_ESTRATTO DELLA FONTE_.
Il racconto trae spunto da una storia drammatica che viene reinventata dall’autore. È la storia di Michele, che ne è lo sfortunato protagonista, e della sua famiglia.
Al centro della vicenda un sequestro di persona in Sardegna, una terra piagata nel recente passato da questo reato, dall’abigeato e da una fame che nei piccoli centri non poteva essere sconfitta con il semplice lavoro, anche perché lavoro non se ne trovava.
Michele è un uomo buono, generoso, che si adopera per risolvere il sequestro, ma subirà una cocente delusione, proprio da parte dei suoi parenti, che lo segnerà profondamente nel corpo e nell’anima.

_ATTIVITÀ A_.
Rispondi a queste domande sull'estratto, una riga per ciascuna:
(i) Come si chiama il protagonista del racconto?
(ii) In quale terra avviene il sequestro di persona?
(iii) Da parte di chi Michele subirà una cocente delusione?
_ATTIVITÀ B_.
Trascrivi fedelmente il passo dell'estratto da "Il racconto trae" a "se ne trovava.".
Per rispondere ci si basa esclusivamente sull'estratto.

_DATI DISPONIBILI_.
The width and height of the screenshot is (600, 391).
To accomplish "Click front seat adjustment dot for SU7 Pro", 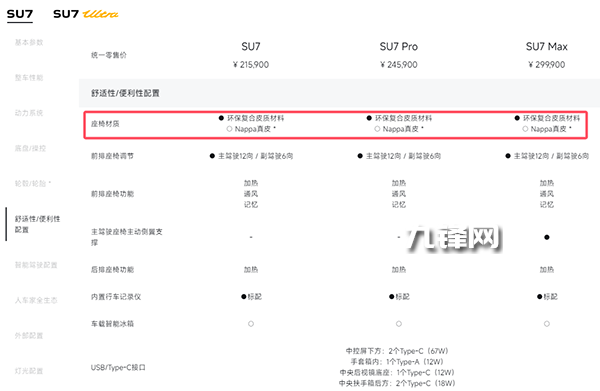I will point(360,156).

_RISULTATO ATTESO A_.
(i) Michele.
(ii) In Sardegna.
(iii) Da parte dei suoi parenti.

_RISULTATO ATTESO B_.
Il racconto trae spunto da una storia drammatica che viene reinventata dall’autore. È la storia di Michele, che ne è lo sfortunato protagonista, e della sua famiglia.
Al centro della vicenda un sequestro di persona in Sardegna, una terra piagata nel recente passato da questo reato, dall’abigeato e da una fame che nei piccoli centri non poteva essere sconfitta con il semplice lavoro, anche perché lavoro non se ne trovava.